EXERCISE GOAL: Every entry must be given again exactly. Include no pictures.

- Opening Delimiter -

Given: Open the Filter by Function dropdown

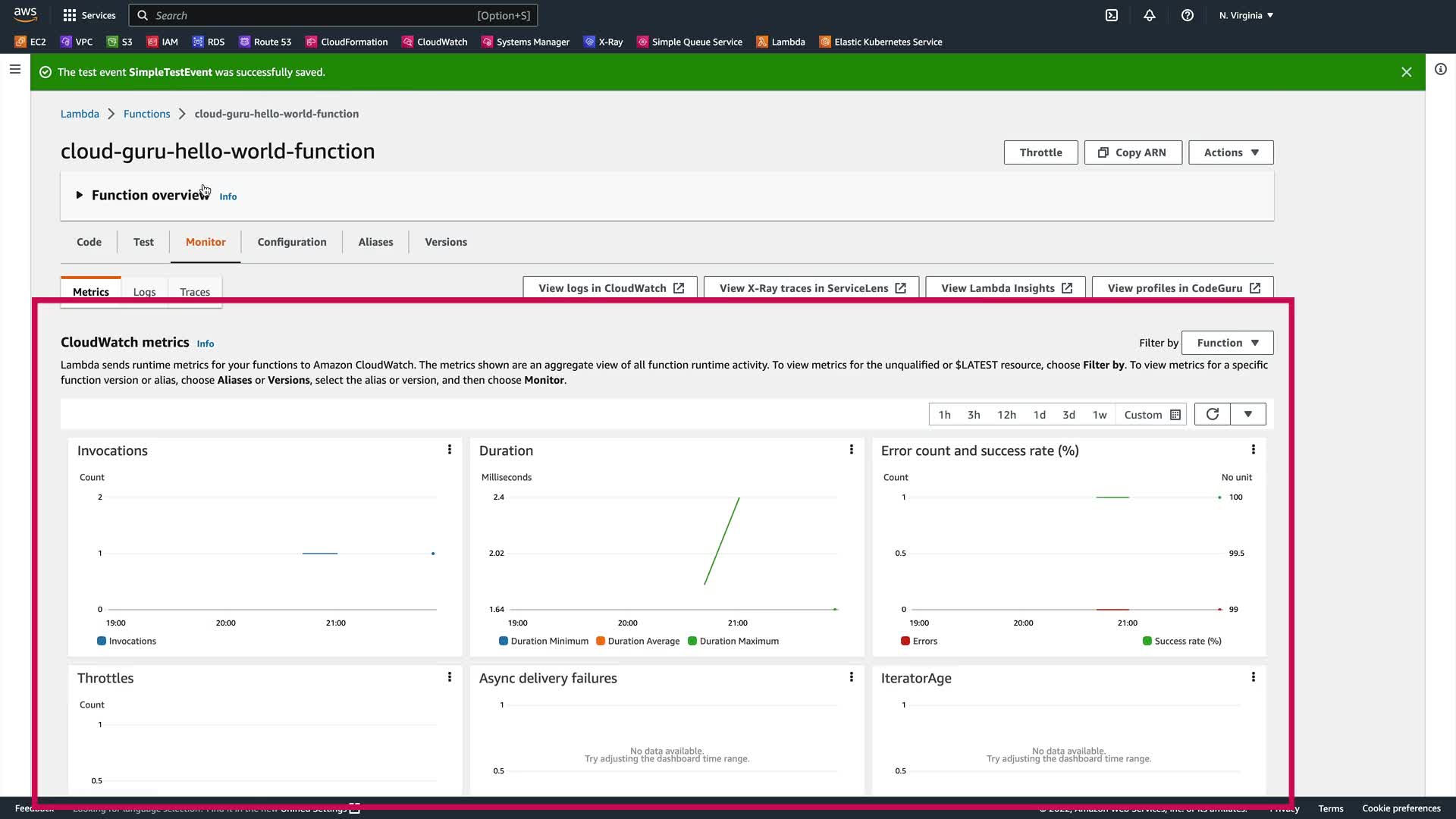Looking at the screenshot, I should click(x=1227, y=343).
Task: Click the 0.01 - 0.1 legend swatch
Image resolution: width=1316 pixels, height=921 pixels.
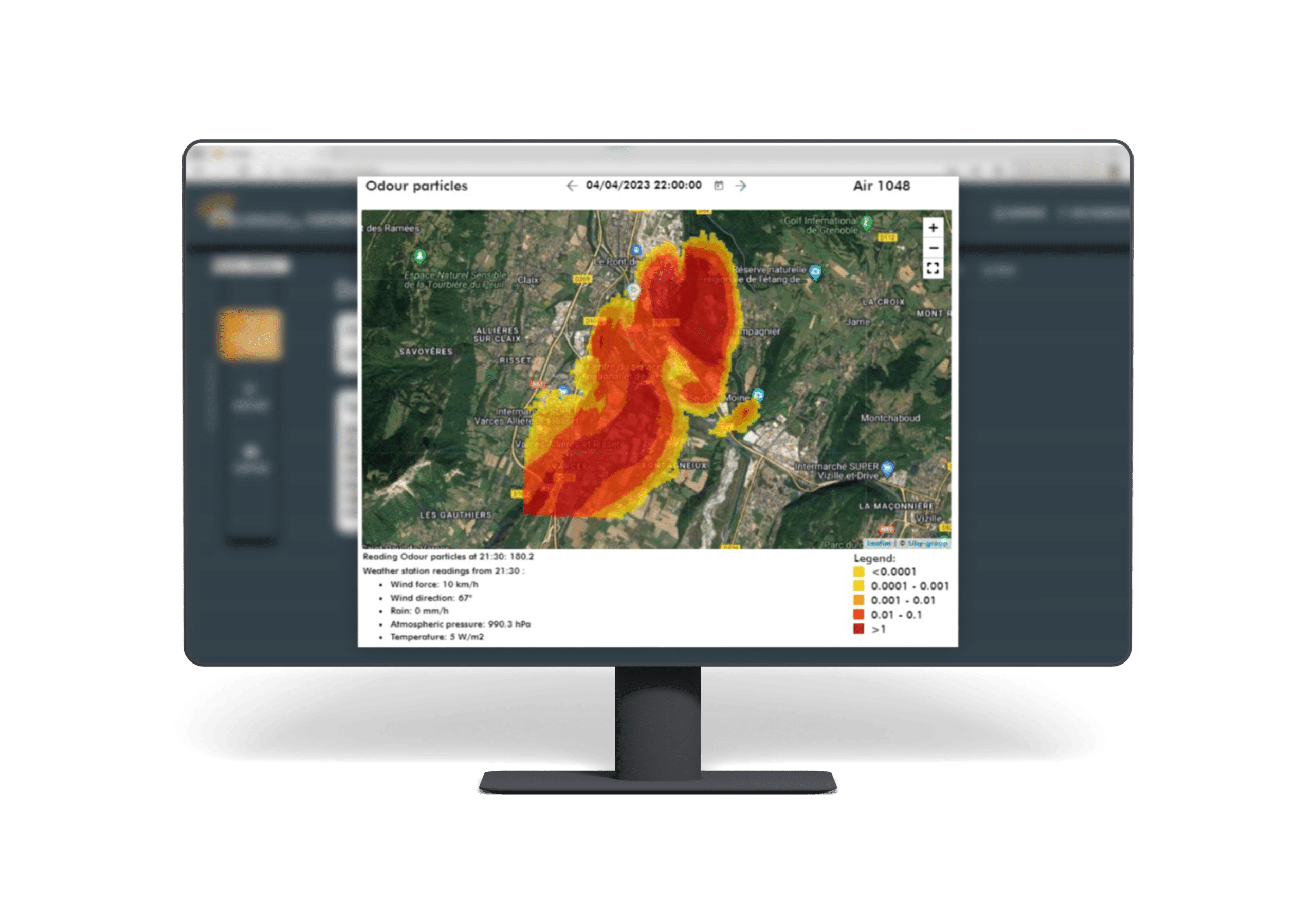Action: 858,614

- Closing Delimiter -

ANSWER FOR THIS EXERCISE:
Given: Open the Filter by Function dropdown

Looking at the screenshot, I should click(x=1227, y=343).
Task: Click the 0.01 - 0.1 legend swatch
Image resolution: width=1316 pixels, height=921 pixels.
Action: 858,614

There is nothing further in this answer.